なお、ミドル・バック業務を受託する業者が、極めて小規模の投資運用業者の委託を受けるかは不明だ。彼らにも採算に見合う規模感があるはずだ。さらに、小規模の投資運用業者や投資一任業者が多々台頭した場合、当局等において、どのように監督・指導していくかも課題となる。
目下、当局は、近年顕著に増加している(小規模の)金融商品仲介業者の監督・指導に手を焼いているところだ。これまで当局は、金融商品取引業者が、所属している金融商品仲介業者を適切にモニタリング・監督しているか確認するにとどめ、金融商品仲介業者の業務運営状況を直接チェックすることは限定的であった。こうした中、一部の金融商品仲介業者において、金融商品取引業者の指示を受けてIPO銘柄の買い支えを行うといった事例が発生したほか、仕組債や外貨建て一時払い保険等を使って回転売買を繰り返し、顧客が苦しんでいる事例が散見されており、当局も、監督の在り方を見直さざるを得ない状況にある。

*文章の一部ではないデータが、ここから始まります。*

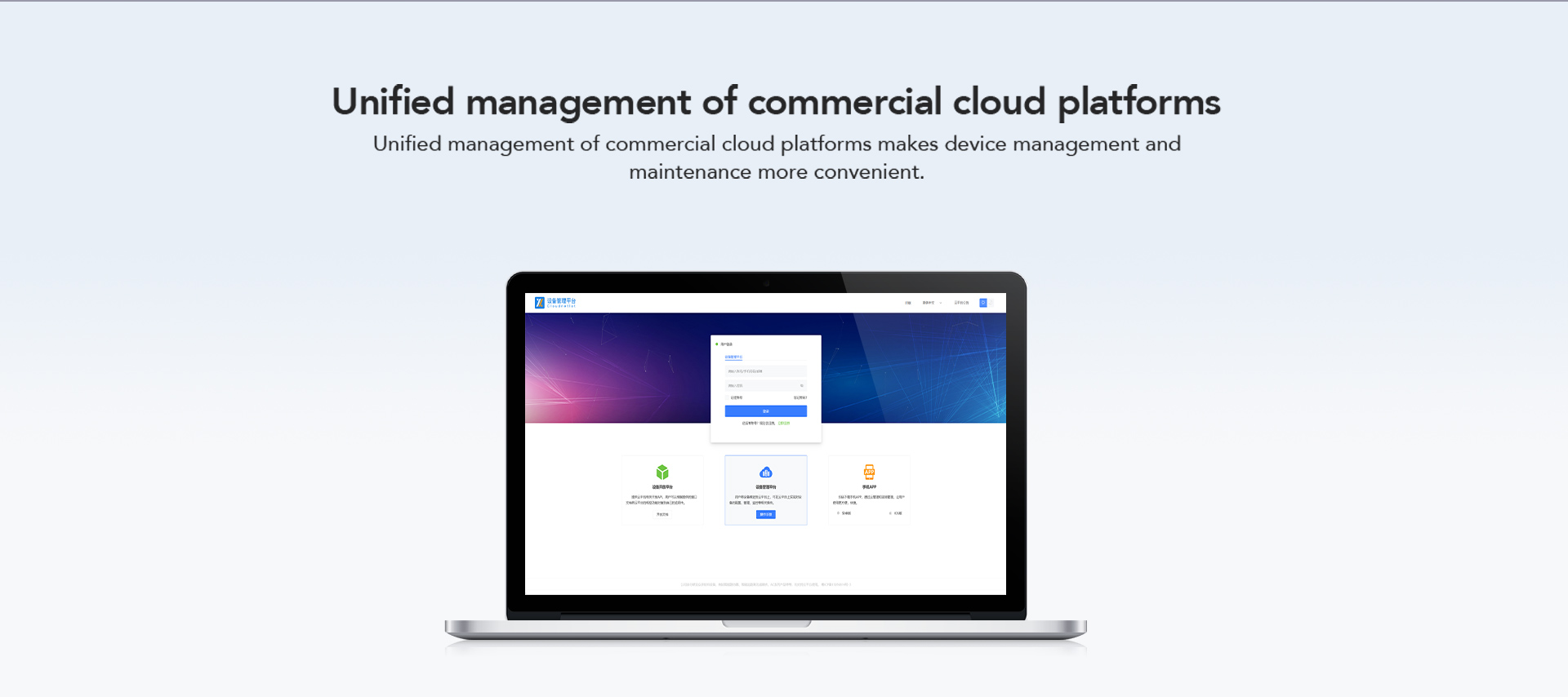Click the blue button in the center card
This screenshot has height=697, width=1568.
click(x=766, y=514)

小規模多数の玉石混交の業者を監督することの難しさを実感している当局としては、優秀なミドル・バック業務受託業者の参入を期待しつつ、「石」の参入阻止に向けて新たな施策を打ってくる可能性がある。筆者としては、投資信託協会や投資顧問業協会などの業界団体における自主的な監督・モニタリング・指導にも期待したいところだ。